**SET TASK**
Recast the lines from the line with "Viewport: 746px width, 430px" up to and including the line with "click(x=342, y=298)" as a Markdown table with the columns No. and Line. Give each line its own row with a running row number, and leave out blank lines.
──────────
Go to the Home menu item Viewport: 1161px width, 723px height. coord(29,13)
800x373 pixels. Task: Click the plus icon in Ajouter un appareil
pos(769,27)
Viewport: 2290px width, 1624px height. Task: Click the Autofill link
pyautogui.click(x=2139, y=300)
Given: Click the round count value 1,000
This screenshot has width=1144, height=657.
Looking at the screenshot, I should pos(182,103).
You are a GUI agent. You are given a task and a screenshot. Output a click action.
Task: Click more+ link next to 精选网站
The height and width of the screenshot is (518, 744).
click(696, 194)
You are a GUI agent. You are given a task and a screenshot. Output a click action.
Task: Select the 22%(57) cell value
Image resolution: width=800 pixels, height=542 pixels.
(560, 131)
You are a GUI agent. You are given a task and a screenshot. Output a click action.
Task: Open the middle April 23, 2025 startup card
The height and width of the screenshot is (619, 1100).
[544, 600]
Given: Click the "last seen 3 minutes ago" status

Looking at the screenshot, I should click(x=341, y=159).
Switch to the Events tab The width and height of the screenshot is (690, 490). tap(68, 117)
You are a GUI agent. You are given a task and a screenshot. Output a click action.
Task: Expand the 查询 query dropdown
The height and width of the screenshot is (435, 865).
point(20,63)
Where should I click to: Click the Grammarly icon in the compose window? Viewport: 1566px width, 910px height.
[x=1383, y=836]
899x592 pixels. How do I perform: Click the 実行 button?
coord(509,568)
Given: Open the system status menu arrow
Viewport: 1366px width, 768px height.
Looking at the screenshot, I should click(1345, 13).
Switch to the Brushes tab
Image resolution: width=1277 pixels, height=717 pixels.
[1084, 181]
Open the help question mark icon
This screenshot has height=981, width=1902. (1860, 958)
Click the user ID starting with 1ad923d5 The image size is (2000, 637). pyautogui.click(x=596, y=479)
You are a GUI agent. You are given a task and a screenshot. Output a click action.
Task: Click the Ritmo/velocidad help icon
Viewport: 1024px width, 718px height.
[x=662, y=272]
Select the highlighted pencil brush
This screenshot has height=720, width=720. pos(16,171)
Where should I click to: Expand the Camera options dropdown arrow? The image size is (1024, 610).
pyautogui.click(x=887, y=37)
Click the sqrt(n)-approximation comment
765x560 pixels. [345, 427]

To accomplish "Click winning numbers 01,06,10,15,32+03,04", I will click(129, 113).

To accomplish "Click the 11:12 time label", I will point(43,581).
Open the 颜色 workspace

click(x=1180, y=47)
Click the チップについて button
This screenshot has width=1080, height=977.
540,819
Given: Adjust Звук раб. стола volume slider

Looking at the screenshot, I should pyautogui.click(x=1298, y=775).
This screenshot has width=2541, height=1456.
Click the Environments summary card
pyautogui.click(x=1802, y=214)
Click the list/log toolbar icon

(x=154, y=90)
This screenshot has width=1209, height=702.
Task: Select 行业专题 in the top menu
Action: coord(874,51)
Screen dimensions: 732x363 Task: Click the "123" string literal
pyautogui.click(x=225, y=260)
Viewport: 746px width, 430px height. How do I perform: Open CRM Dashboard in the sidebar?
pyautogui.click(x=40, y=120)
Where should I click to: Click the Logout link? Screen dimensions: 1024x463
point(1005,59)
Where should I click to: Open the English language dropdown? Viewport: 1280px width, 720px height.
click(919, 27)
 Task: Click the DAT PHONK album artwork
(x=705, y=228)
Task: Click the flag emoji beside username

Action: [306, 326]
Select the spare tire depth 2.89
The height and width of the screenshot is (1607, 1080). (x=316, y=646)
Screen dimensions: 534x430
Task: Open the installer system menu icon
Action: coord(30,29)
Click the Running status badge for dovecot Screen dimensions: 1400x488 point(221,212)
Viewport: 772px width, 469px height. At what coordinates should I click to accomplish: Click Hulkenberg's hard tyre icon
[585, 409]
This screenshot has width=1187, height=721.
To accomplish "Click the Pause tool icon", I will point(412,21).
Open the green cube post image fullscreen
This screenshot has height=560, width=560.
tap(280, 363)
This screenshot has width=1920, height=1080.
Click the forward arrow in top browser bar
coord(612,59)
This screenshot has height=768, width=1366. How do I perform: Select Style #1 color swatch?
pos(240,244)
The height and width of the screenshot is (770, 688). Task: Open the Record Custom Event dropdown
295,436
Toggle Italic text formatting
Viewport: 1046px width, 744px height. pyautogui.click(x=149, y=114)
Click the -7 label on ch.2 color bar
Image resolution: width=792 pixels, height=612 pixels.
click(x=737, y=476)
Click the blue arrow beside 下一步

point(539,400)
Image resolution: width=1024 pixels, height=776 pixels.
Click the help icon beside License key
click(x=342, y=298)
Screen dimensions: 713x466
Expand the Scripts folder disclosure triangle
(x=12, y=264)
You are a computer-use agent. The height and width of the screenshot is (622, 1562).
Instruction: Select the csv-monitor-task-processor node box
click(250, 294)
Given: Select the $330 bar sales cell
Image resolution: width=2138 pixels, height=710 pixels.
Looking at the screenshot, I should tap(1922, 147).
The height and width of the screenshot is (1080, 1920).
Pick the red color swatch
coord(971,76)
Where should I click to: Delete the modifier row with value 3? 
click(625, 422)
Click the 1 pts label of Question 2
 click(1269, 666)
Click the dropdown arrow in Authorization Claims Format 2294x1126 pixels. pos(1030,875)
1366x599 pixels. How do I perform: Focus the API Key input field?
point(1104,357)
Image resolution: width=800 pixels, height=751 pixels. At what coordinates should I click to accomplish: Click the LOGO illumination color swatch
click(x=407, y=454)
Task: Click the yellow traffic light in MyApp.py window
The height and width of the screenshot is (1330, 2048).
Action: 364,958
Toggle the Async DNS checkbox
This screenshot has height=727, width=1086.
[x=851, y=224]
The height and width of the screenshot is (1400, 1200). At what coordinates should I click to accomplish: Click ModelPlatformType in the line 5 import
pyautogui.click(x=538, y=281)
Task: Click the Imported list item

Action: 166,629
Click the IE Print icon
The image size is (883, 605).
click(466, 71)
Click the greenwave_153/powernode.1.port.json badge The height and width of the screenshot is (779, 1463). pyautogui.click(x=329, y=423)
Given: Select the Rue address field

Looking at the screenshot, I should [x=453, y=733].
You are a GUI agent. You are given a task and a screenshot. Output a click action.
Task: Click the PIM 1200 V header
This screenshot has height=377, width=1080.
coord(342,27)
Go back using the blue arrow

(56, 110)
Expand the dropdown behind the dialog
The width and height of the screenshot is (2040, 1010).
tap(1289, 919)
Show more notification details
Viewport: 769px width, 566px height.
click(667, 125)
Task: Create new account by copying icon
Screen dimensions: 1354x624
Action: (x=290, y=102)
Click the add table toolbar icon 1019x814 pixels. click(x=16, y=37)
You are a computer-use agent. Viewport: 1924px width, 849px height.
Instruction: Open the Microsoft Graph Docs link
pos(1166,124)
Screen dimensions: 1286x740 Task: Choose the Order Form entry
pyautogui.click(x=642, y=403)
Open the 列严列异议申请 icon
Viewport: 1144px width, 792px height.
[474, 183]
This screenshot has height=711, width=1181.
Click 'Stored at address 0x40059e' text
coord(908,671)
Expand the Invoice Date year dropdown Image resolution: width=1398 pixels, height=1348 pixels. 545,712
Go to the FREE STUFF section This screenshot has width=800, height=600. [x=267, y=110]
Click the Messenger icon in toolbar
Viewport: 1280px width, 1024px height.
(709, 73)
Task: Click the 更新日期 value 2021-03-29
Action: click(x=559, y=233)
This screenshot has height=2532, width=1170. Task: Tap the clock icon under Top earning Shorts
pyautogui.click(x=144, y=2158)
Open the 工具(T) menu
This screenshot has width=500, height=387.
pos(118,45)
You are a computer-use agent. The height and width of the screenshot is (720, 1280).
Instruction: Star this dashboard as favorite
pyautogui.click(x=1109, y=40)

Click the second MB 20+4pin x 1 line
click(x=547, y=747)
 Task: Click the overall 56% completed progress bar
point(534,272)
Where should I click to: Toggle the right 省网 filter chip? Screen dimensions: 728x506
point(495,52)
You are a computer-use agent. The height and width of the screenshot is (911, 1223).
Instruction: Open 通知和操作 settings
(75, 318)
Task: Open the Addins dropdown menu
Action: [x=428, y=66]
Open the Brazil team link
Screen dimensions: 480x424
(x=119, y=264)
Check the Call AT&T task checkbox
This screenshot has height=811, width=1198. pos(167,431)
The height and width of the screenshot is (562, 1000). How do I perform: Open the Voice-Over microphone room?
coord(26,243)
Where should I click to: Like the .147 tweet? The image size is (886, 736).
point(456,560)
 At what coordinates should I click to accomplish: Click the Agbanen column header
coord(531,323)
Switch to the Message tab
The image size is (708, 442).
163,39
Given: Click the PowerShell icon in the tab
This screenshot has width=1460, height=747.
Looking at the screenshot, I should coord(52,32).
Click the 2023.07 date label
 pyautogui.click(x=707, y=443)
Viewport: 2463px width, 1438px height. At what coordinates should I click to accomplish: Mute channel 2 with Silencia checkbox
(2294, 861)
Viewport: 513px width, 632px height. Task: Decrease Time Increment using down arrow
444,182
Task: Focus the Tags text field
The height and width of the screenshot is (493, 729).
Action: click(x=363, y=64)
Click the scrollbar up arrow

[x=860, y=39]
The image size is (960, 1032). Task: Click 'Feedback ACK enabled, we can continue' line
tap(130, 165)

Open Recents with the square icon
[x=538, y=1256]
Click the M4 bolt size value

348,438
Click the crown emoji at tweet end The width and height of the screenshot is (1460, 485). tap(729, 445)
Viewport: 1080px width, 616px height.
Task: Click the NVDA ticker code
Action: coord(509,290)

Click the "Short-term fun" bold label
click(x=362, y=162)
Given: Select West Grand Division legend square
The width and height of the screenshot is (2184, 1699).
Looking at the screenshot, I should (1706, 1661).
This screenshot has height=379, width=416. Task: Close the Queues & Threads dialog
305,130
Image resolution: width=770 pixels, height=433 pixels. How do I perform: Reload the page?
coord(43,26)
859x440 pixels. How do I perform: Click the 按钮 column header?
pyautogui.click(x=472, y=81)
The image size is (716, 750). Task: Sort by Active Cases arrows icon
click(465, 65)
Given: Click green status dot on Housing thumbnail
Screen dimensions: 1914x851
──────────
**RESULT OF THE EXERCISE**
| No. | Line |
|---|---|
| 1 | Viewport: 746px width, 430px height. How do I perform: Open CRM Dashboard in the sidebar? |
| 2 | pyautogui.click(x=40, y=120) |
| 3 | Where should I click to: Click the Logout link? Screen dimensions: 1024x463 |
| 4 | point(1005,59) |
| 5 | Where should I click to: Open the English language dropdown? Viewport: 1280px width, 720px height. |
| 6 | click(919, 27) |
| 7 |  Task: Click the DAT PHONK album artwork |
| 8 | (x=705, y=228) |
| 9 | Task: Click the flag emoji beside username |
| 10 | Action: [306, 326] |
| 11 | Select the spare tire depth 2.89 |
| 12 | The height and width of the screenshot is (1607, 1080). (x=316, y=646) |
| 13 | Screen dimensions: 534x430 |
| 14 | Task: Open the installer system menu icon |
| 15 | Action: coord(30,29) |
| 16 | Click the Running status badge for dovecot Screen dimensions: 1400x488 point(221,212) |
| 17 | Viewport: 772px width, 469px height. At what coordinates should I click to accomplish: Click Hulkenberg's hard tyre icon |
| 18 | [585, 409] |
| 19 | This screenshot has width=1187, height=721. |
| 20 | To accomplish "Click the Pause tool icon", I will point(412,21). |
| 21 | Open the green cube post image fullscreen |
| 22 | This screenshot has height=560, width=560. |
| 23 | tap(280, 363) |
| 24 | This screenshot has width=1920, height=1080. |
| 25 | Click the forward arrow in top browser bar |
| 26 | coord(612,59) |
| 27 | This screenshot has height=768, width=1366. How do I perform: Select Style #1 color swatch? |
| 28 | pos(240,244) |
| 29 | The height and width of the screenshot is (770, 688). Task: Open the Record Custom Event dropdown |
| 30 | 295,436 |
| 31 | Toggle Italic text formatting |
| 32 | Viewport: 1046px width, 744px height. pyautogui.click(x=149, y=114) |
| 33 | Click the -7 label on ch.2 color bar |
| 34 | Image resolution: width=792 pixels, height=612 pixels. |
| 35 | click(x=737, y=476) |
| 36 | Click the blue arrow beside 下一步 |
| 37 | point(539,400) |
| 38 | Image resolution: width=1024 pixels, height=776 pixels. |
| 39 | Click the help icon beside License key |
| 40 | click(x=342, y=298) |